## What the task requires:
Below are the records. List every line holding the word "checkbox".

START Material shown

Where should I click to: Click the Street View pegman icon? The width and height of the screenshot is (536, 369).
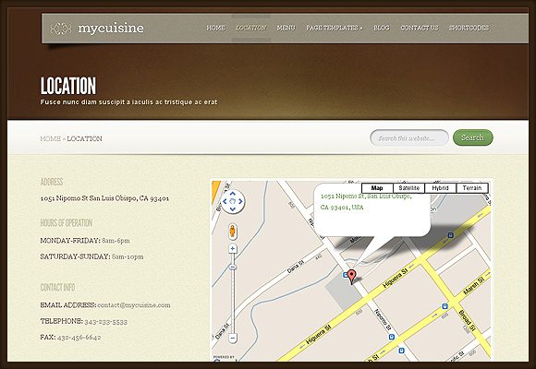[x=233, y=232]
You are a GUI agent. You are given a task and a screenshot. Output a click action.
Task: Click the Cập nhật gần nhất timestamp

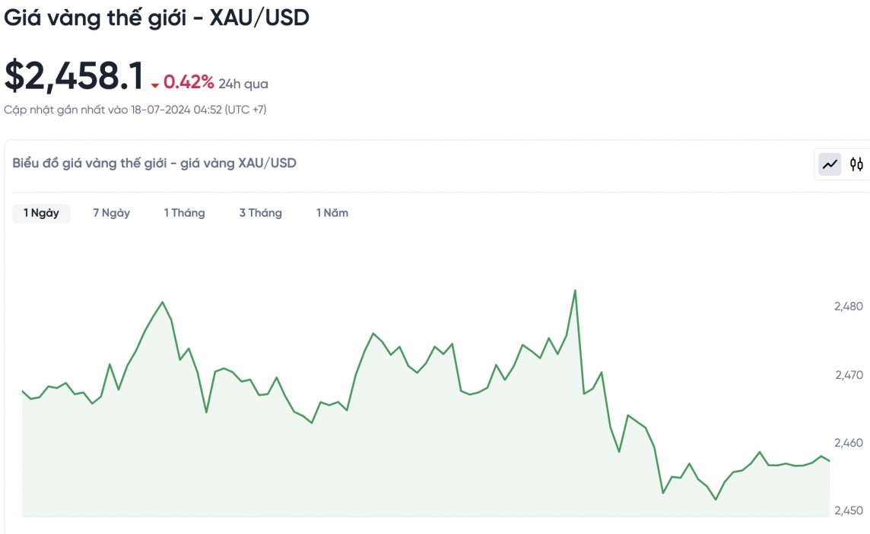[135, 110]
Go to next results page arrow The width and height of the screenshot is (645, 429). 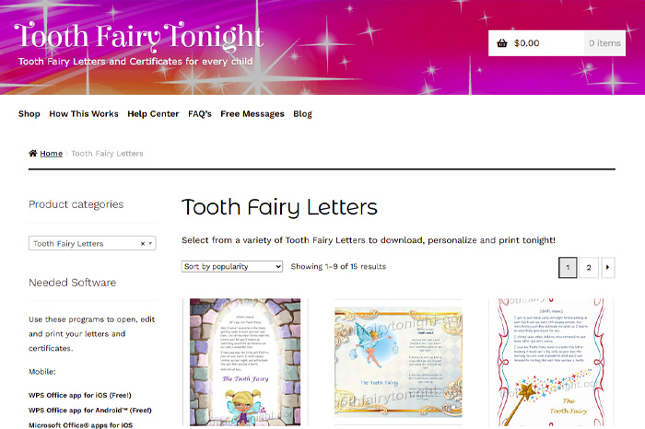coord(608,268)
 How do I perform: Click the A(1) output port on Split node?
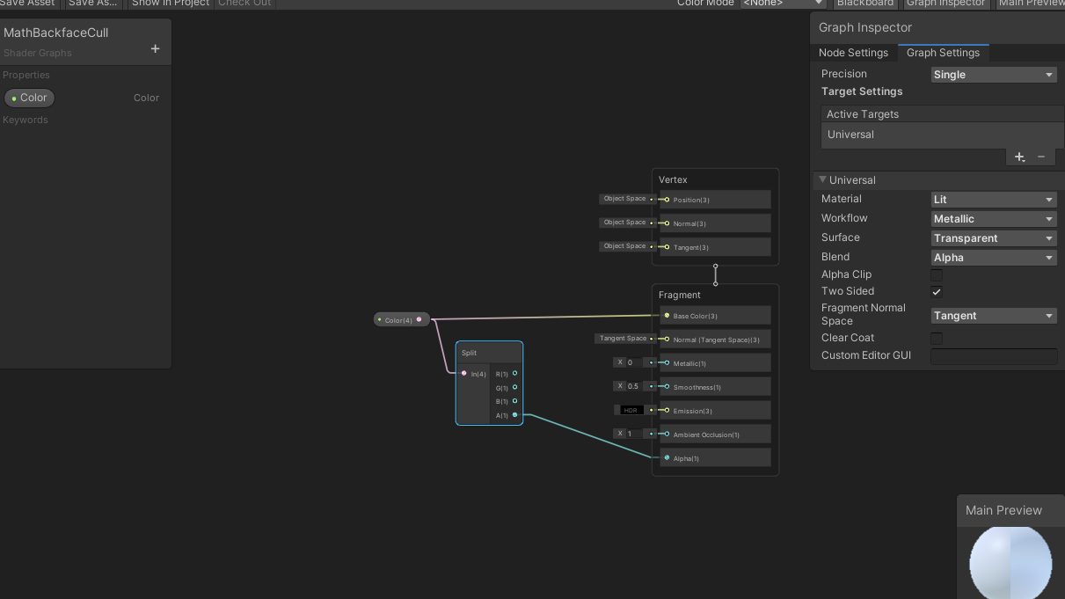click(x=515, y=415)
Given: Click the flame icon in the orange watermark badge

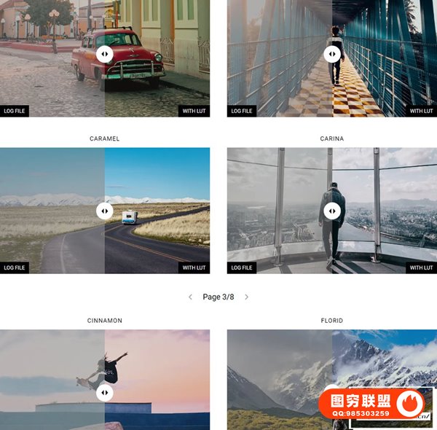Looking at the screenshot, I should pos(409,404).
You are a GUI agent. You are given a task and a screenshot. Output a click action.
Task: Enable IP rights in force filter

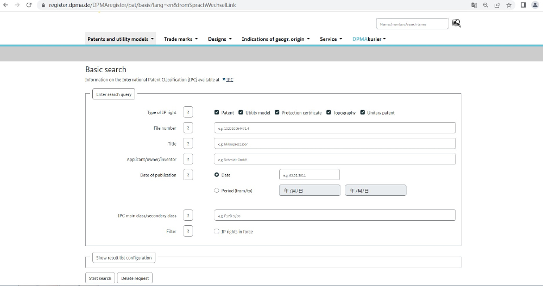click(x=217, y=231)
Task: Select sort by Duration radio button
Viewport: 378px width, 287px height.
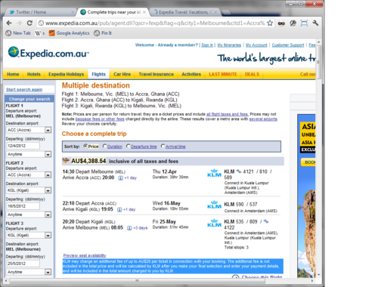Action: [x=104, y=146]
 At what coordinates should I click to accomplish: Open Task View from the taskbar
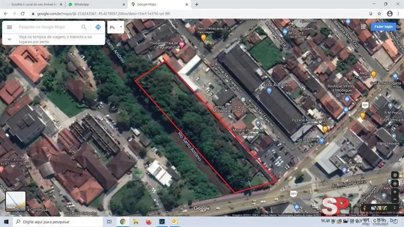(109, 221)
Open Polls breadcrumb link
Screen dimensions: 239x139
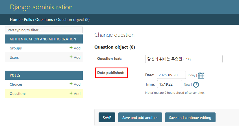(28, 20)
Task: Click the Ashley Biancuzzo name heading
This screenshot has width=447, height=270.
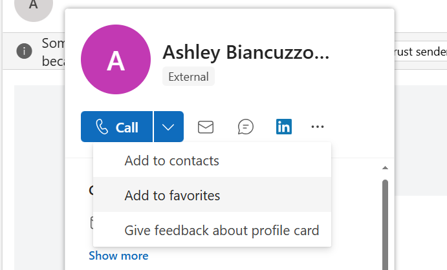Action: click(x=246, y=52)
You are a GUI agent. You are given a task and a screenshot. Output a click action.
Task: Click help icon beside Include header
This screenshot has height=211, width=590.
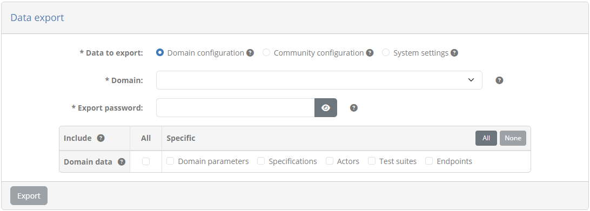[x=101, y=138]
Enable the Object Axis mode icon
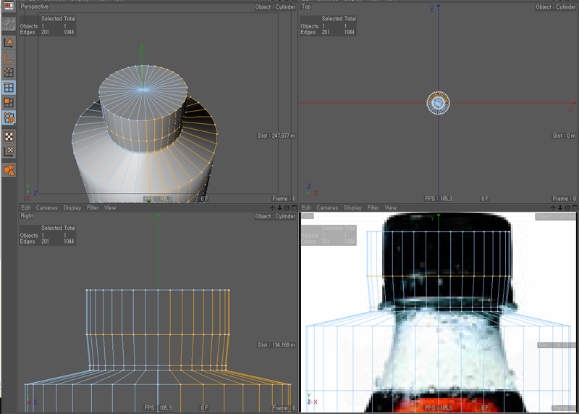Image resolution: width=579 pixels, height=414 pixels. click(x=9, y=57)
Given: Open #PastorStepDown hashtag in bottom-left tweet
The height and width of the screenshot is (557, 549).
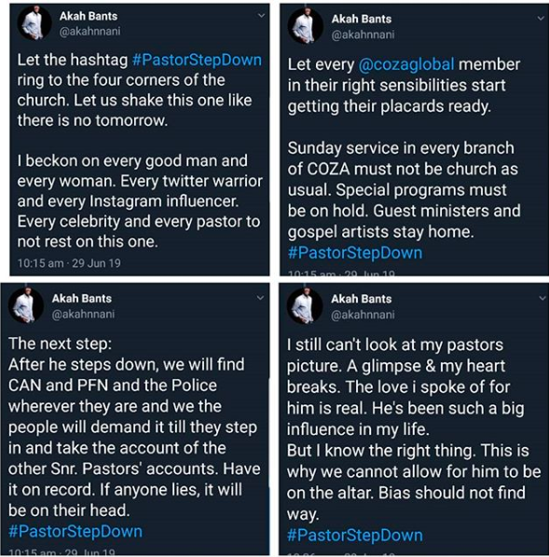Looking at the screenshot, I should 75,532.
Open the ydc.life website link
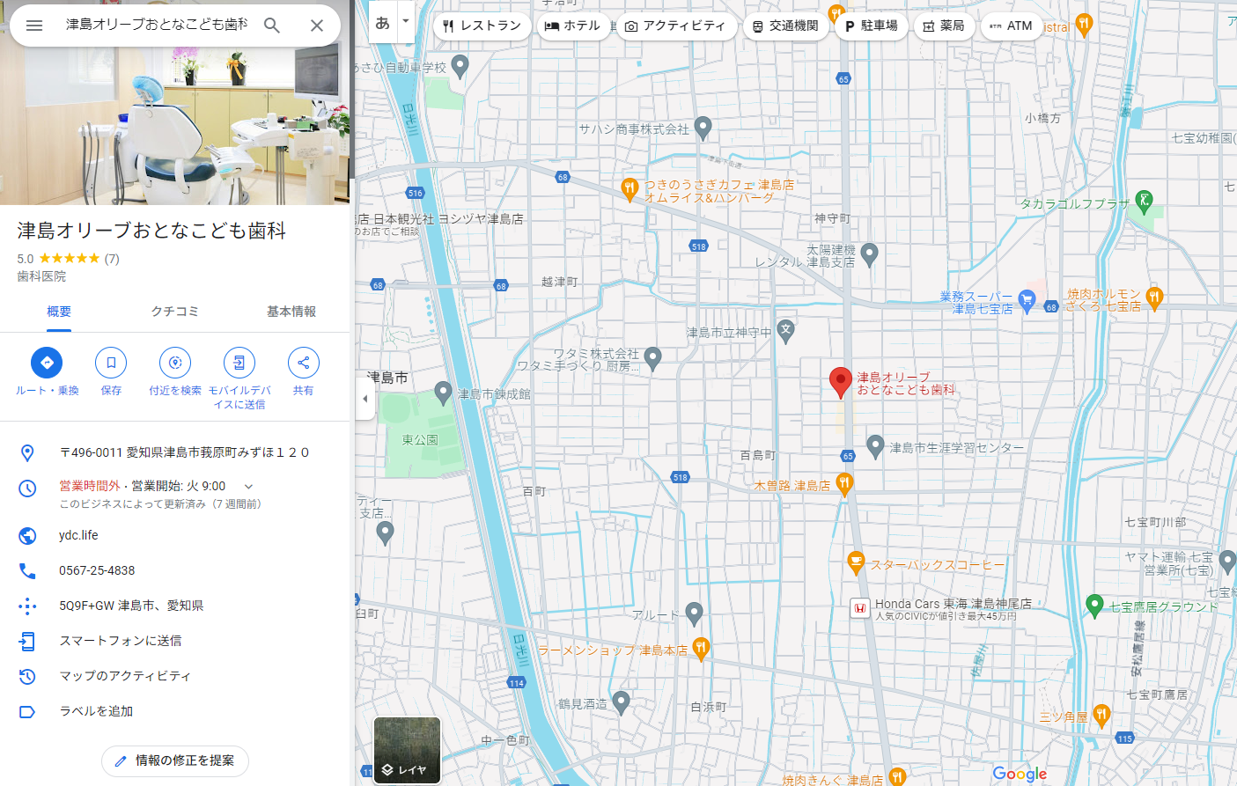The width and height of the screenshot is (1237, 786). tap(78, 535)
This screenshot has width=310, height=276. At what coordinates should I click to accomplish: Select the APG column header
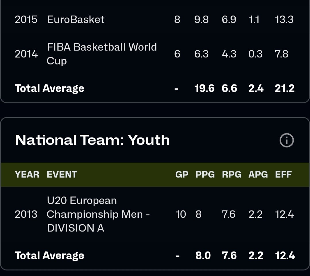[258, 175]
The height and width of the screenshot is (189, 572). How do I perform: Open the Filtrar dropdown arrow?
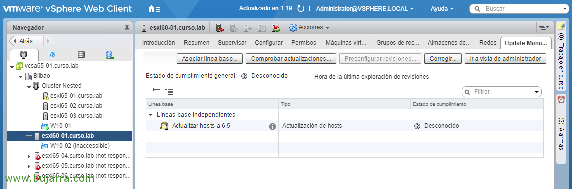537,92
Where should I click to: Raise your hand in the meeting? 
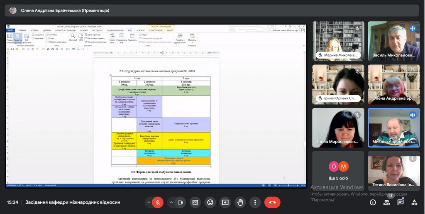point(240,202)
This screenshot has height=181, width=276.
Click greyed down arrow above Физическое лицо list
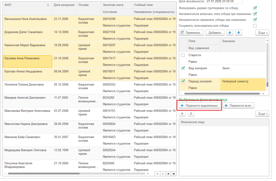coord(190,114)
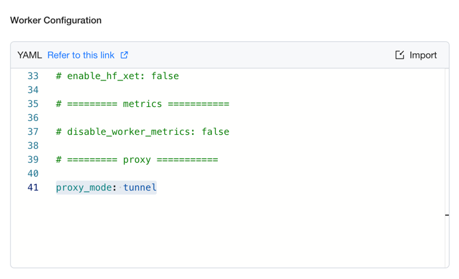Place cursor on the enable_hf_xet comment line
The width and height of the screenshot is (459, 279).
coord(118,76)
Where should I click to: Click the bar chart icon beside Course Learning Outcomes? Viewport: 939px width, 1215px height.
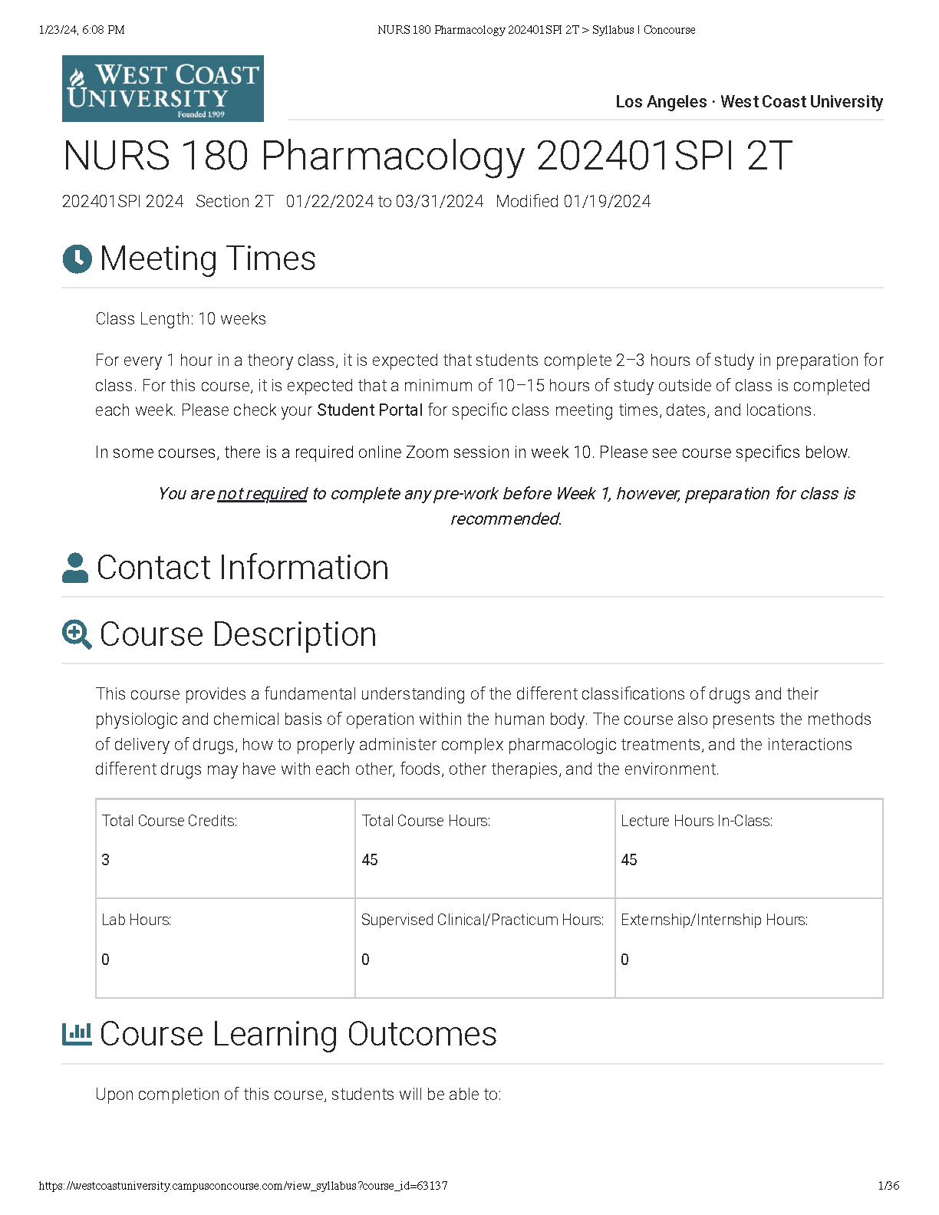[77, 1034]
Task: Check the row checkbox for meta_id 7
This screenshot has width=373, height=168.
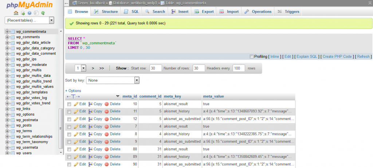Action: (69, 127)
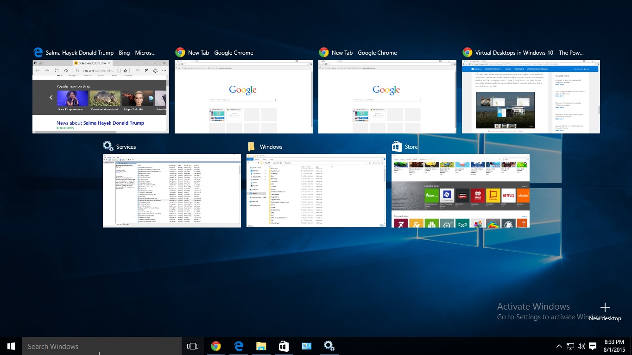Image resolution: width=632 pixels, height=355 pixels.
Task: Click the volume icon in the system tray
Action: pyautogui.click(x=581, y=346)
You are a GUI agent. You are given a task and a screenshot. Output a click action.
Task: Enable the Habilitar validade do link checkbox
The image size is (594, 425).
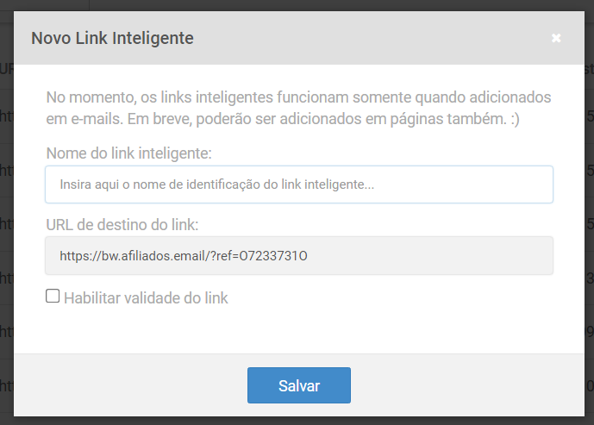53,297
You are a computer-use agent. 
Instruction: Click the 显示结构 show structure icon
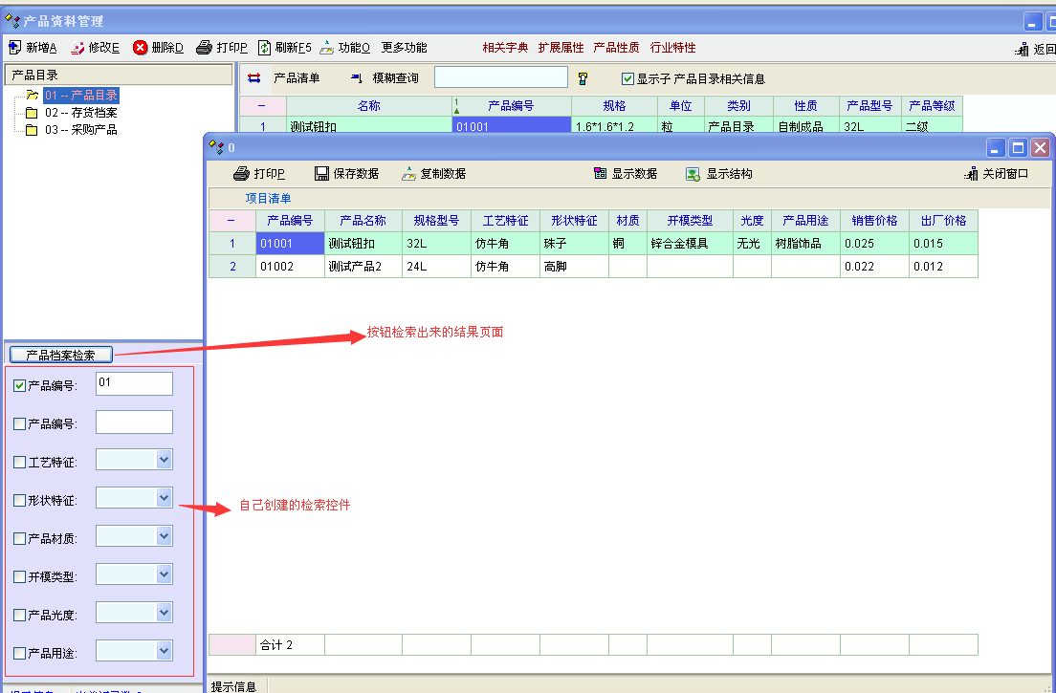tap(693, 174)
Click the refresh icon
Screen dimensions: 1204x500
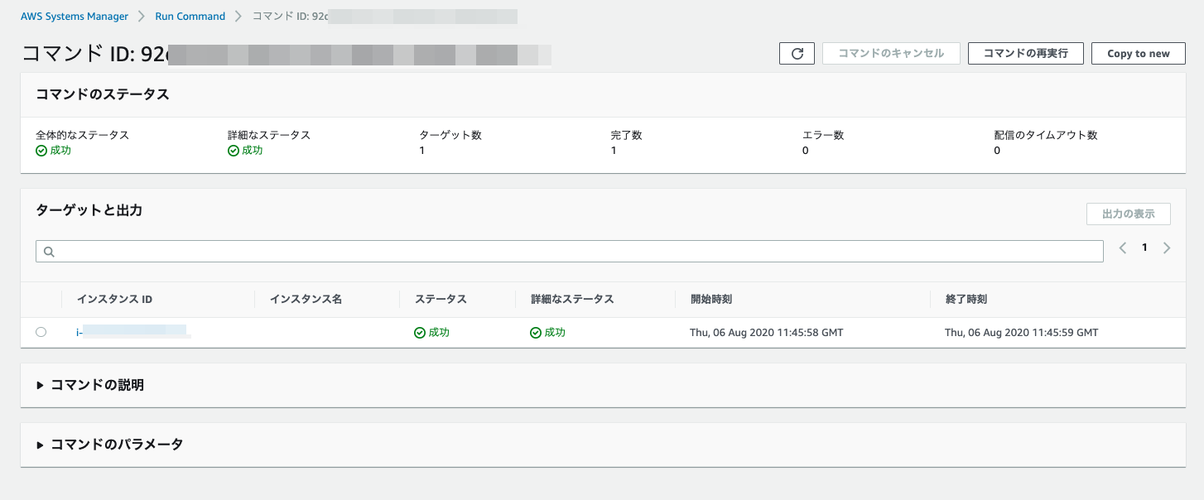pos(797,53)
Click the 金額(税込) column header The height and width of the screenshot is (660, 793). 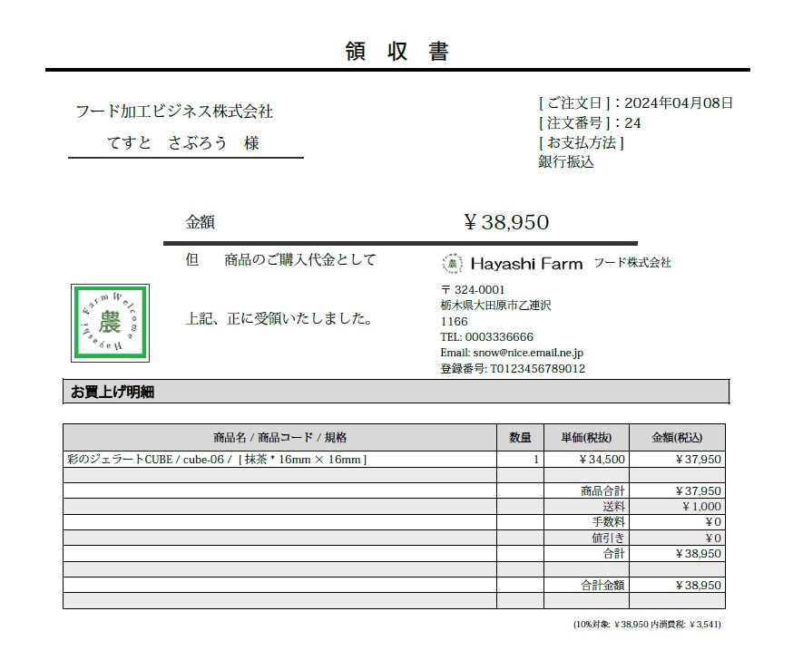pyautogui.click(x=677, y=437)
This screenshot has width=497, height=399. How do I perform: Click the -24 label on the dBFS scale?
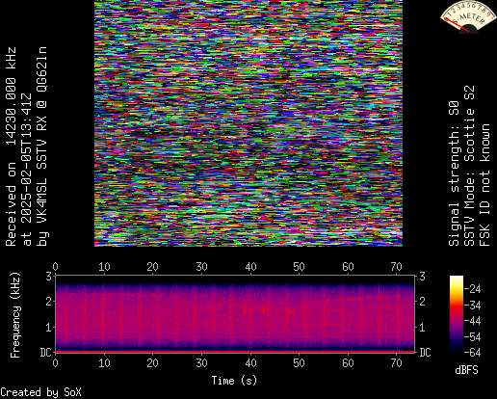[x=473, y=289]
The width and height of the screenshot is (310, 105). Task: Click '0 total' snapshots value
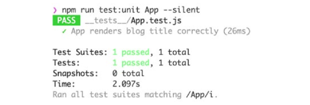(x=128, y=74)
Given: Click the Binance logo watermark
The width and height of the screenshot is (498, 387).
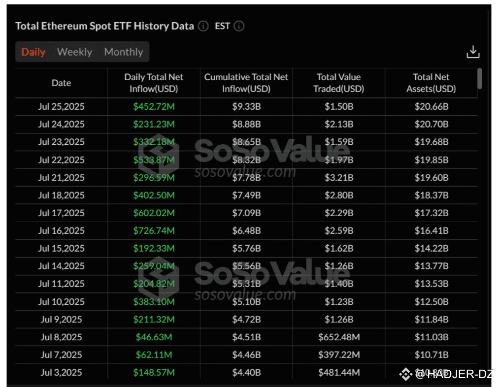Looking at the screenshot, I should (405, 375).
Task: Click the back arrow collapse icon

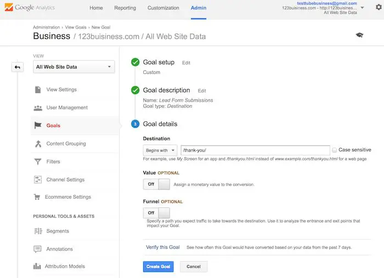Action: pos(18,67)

END Material shown

## Expected output:
Task: Check the row checkbox for meta_id 7
Task: Enable the Habilitar validade do link checkbox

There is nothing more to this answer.